▶ [About this exercise]
After finding the line that contains "安徽力之方建材科技有限公司 (1279, 1871)" in the material below, print that line and all subsequent lines exactly, up to and including the last.

---------------

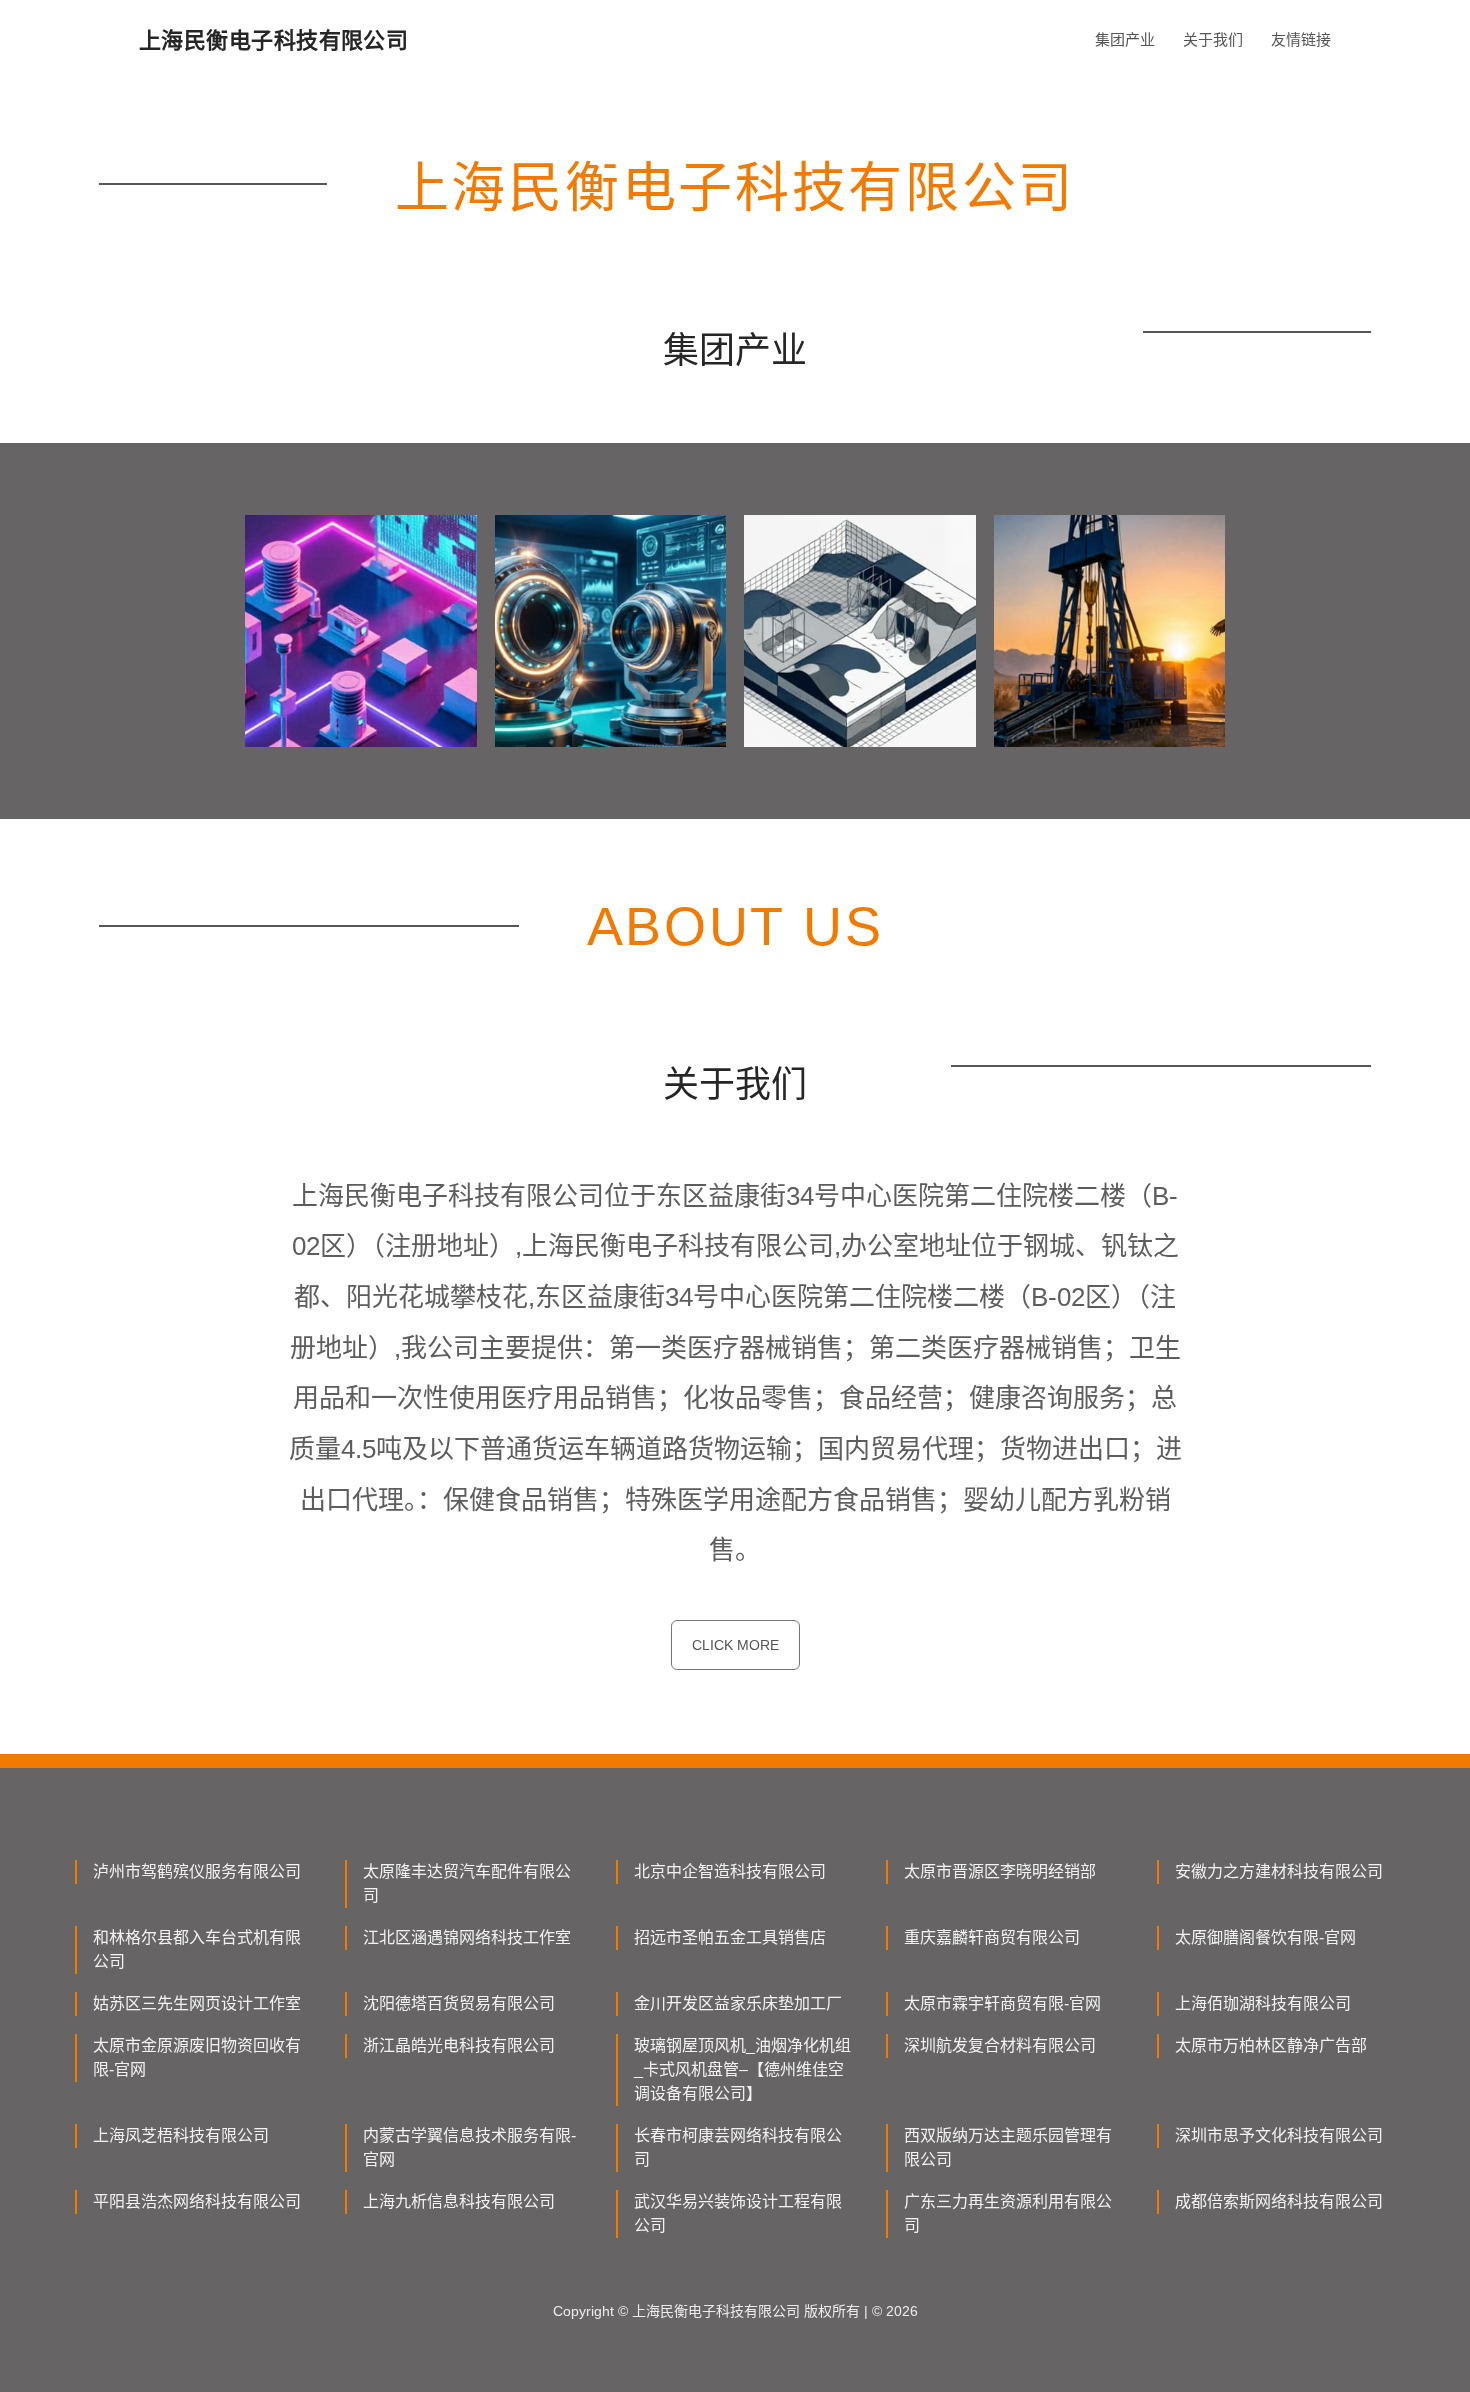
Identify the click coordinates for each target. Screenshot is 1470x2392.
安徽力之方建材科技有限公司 (1279, 1871)
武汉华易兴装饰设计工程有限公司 (738, 2213)
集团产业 (1125, 39)
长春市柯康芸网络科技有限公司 (738, 2147)
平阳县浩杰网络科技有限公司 (197, 2201)
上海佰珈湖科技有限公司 (1263, 2003)
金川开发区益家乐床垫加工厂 (738, 2003)
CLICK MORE (735, 1645)
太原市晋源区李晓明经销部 (1000, 1871)
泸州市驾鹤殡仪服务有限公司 (197, 1871)
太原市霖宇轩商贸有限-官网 (1002, 2003)
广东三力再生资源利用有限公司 (1008, 2213)
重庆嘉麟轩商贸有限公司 (992, 1937)
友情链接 (1301, 39)
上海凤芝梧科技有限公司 (181, 2135)
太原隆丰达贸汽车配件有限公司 (467, 1883)
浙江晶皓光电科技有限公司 (459, 2045)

---------------

▶ [Reply]
安徽力之方建材科技有限公司 (1279, 1871)
武汉华易兴装饰设计工程有限公司 (738, 2213)
集团产业 (1125, 39)
长春市柯康芸网络科技有限公司 (738, 2147)
平阳县浩杰网络科技有限公司 (197, 2201)
上海佰珈湖科技有限公司 (1263, 2003)
金川开发区益家乐床垫加工厂 (738, 2003)
CLICK MORE (735, 1645)
太原市晋源区李晓明经销部 (1000, 1871)
泸州市驾鹤殡仪服务有限公司 (197, 1871)
太原市霖宇轩商贸有限-官网 (1002, 2003)
广东三力再生资源利用有限公司 (1008, 2213)
重庆嘉麟轩商贸有限公司 (992, 1937)
友情链接 (1301, 39)
上海凤芝梧科技有限公司 (181, 2135)
太原隆丰达贸汽车配件有限公司 (467, 1883)
浙江晶皓光电科技有限公司 (459, 2045)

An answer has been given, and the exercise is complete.